**Input records:**
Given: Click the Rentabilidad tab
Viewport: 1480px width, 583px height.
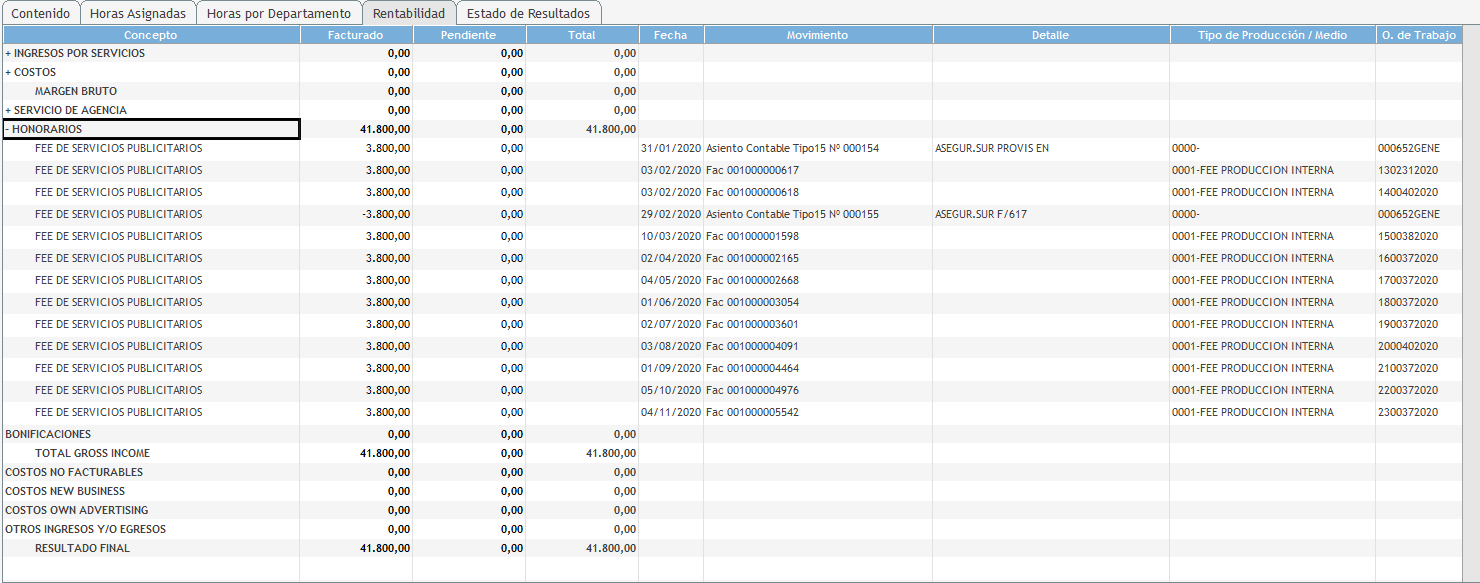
---
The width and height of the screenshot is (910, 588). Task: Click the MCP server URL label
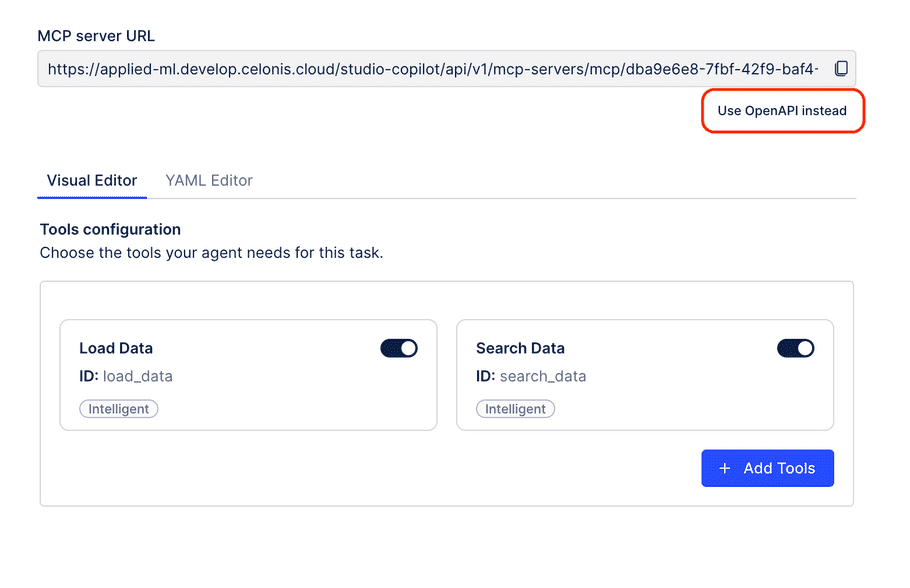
...
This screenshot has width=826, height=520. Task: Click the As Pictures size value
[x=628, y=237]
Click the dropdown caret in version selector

**Problem description:** Beginning at the line above that contains "Given: Click the Rentabilidad tab", return each line exactly through the line that contains "Viewport: 1480px width, 583px height.", and no others.

**Result below:**
Given: Click the Rentabilidad tab
Viewport: 1480px width, 583px height.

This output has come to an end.